=== YOUR GOAL ===
Recast the data that opens with the line containing "Given: Click the 输出 export icon" and closes with the line containing "Looking at the" as a two-column CSV with the columns instruction and response, one row for each entry. Put each value in a single quoted field, with any line breaks changed to spaces.

=== GIVEN RECORDS ===
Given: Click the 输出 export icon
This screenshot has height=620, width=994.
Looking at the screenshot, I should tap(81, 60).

...

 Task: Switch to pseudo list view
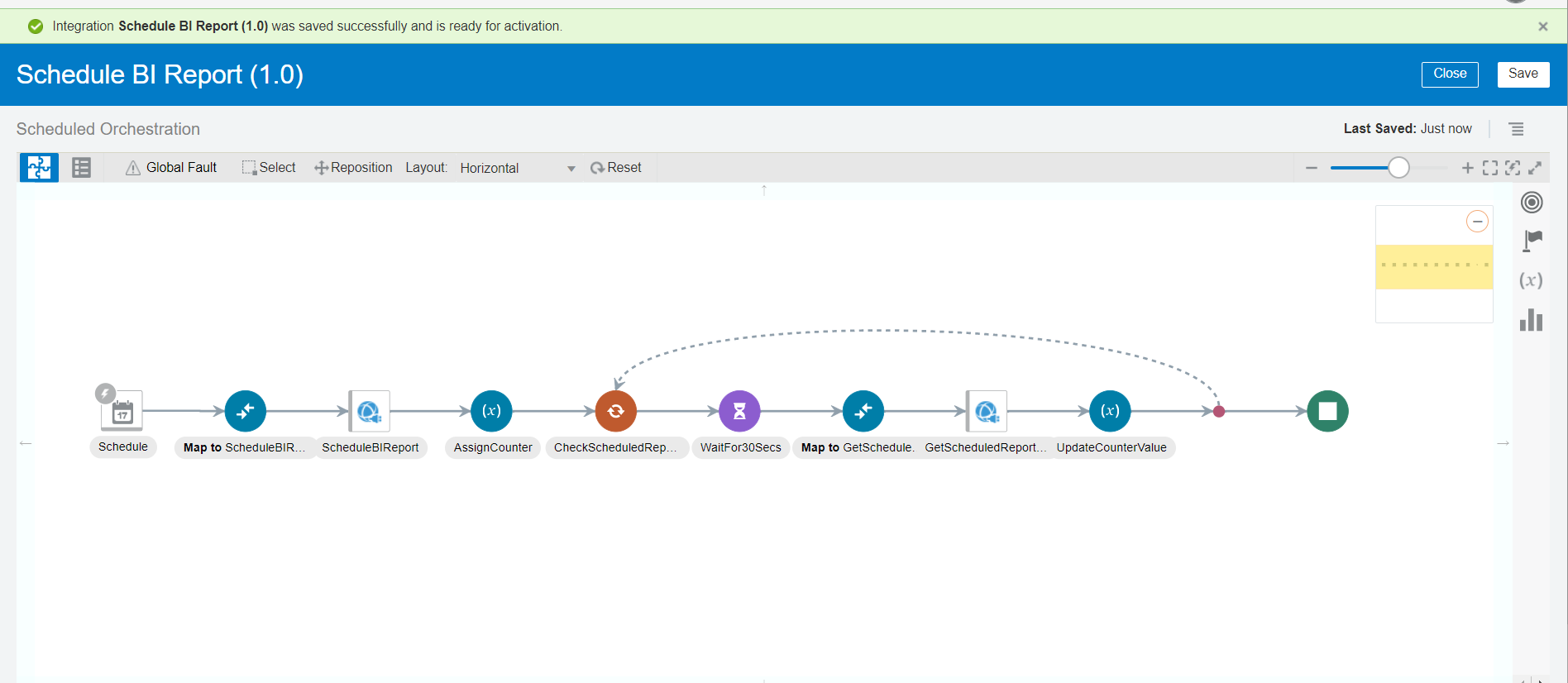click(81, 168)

==

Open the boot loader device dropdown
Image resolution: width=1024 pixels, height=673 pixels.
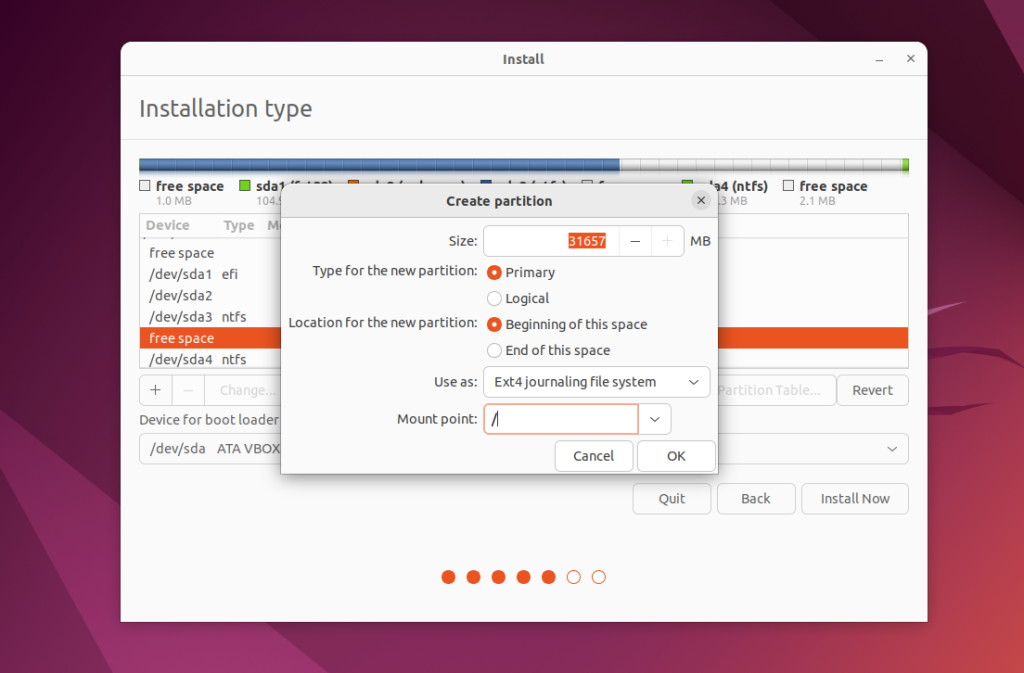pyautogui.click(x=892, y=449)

=== EXPECTED ANSWER ===
instruction,response
"Given: Click the 输出 export icon This screenshot has height=620, width=994.","Looking at the screenshot, I should tap(81, 60)."